▶ **What to do**:
For this task, every record below must be reproduced exactly.

+--

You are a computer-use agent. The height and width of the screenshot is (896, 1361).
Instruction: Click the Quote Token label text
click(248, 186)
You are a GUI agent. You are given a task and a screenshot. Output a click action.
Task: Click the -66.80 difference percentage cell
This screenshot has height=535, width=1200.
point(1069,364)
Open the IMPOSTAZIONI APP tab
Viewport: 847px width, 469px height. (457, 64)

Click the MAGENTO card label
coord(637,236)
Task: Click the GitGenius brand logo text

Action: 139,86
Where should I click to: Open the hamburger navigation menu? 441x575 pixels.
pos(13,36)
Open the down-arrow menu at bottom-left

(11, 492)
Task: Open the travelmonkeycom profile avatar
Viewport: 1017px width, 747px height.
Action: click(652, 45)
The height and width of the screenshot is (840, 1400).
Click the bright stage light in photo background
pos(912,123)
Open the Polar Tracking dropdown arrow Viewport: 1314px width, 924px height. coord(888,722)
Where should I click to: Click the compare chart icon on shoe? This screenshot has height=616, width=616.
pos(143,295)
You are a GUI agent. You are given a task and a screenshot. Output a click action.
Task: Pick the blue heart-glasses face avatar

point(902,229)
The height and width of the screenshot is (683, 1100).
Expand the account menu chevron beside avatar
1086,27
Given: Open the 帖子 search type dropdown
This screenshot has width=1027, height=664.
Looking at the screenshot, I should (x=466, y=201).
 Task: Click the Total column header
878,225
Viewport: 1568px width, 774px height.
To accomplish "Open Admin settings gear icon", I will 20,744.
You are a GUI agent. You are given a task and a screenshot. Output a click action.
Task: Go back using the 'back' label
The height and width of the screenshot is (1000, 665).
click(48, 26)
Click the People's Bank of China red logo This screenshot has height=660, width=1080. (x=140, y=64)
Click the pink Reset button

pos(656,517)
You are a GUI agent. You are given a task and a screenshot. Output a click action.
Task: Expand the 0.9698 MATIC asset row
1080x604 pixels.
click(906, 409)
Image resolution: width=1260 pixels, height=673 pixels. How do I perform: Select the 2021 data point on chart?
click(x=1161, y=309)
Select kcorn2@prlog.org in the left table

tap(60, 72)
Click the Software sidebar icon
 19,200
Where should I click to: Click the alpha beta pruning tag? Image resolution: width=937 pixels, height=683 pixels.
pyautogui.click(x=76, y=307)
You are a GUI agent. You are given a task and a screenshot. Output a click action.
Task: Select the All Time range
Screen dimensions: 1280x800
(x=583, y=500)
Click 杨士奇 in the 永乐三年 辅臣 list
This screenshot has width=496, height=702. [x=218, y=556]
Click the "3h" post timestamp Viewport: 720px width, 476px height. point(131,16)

+--

▶ **Reply**:
You are a computer-use agent. The height and width of the screenshot is (896, 1361).
Instruction: Click the Quote Token label text
click(248, 186)
You are a GUI agent. You are given a task and a screenshot. Output a click action.
Task: Click the -66.80 difference percentage cell
This screenshot has height=535, width=1200.
point(1069,364)
Open the IMPOSTAZIONI APP tab
Viewport: 847px width, 469px height. (457, 64)

Click the MAGENTO card label
coord(637,236)
Task: Click the GitGenius brand logo text

Action: 139,86
Where should I click to: Open the hamburger navigation menu? 441x575 pixels.
pos(13,36)
Open the down-arrow menu at bottom-left

(11, 492)
Task: Open the travelmonkeycom profile avatar
Viewport: 1017px width, 747px height.
Action: click(652, 45)
The height and width of the screenshot is (840, 1400).
Click the bright stage light in photo background
pos(912,123)
Open the Polar Tracking dropdown arrow Viewport: 1314px width, 924px height. coord(888,722)
Where should I click to: Click the compare chart icon on shoe? This screenshot has height=616, width=616.
pos(143,295)
You are a GUI agent. You are given a task and a screenshot. Output a click action.
Task: Pick the blue heart-glasses face avatar

point(902,229)
The height and width of the screenshot is (683, 1100).
Expand the account menu chevron beside avatar
1086,27
Given: Open the 帖子 search type dropdown
This screenshot has width=1027, height=664.
Looking at the screenshot, I should (x=466, y=201).
 Task: Click the Total column header
878,225
Viewport: 1568px width, 774px height.
To accomplish "Open Admin settings gear icon", I will 20,744.
You are a GUI agent. You are given a task and a screenshot. Output a click action.
Task: Go back using the 'back' label
The height and width of the screenshot is (1000, 665).
click(48, 26)
Click the People's Bank of China red logo This screenshot has height=660, width=1080. (x=140, y=64)
Click the pink Reset button

pos(656,517)
You are a GUI agent. You are given a task and a screenshot. Output a click action.
Task: Expand the 0.9698 MATIC asset row
1080x604 pixels.
click(906, 409)
Image resolution: width=1260 pixels, height=673 pixels. How do I perform: Select the 2021 data point on chart?
click(x=1161, y=309)
Select kcorn2@prlog.org in the left table

tap(60, 72)
Click the Software sidebar icon
 19,200
Where should I click to: Click the alpha beta pruning tag? Image resolution: width=937 pixels, height=683 pixels.
pyautogui.click(x=76, y=307)
You are a GUI agent. You are given a task and a screenshot. Output a click action.
Task: Select the All Time range
Screen dimensions: 1280x800
(x=583, y=500)
Click 杨士奇 in the 永乐三年 辅臣 list
This screenshot has width=496, height=702. [x=218, y=556]
Click the "3h" post timestamp Viewport: 720px width, 476px height. point(131,16)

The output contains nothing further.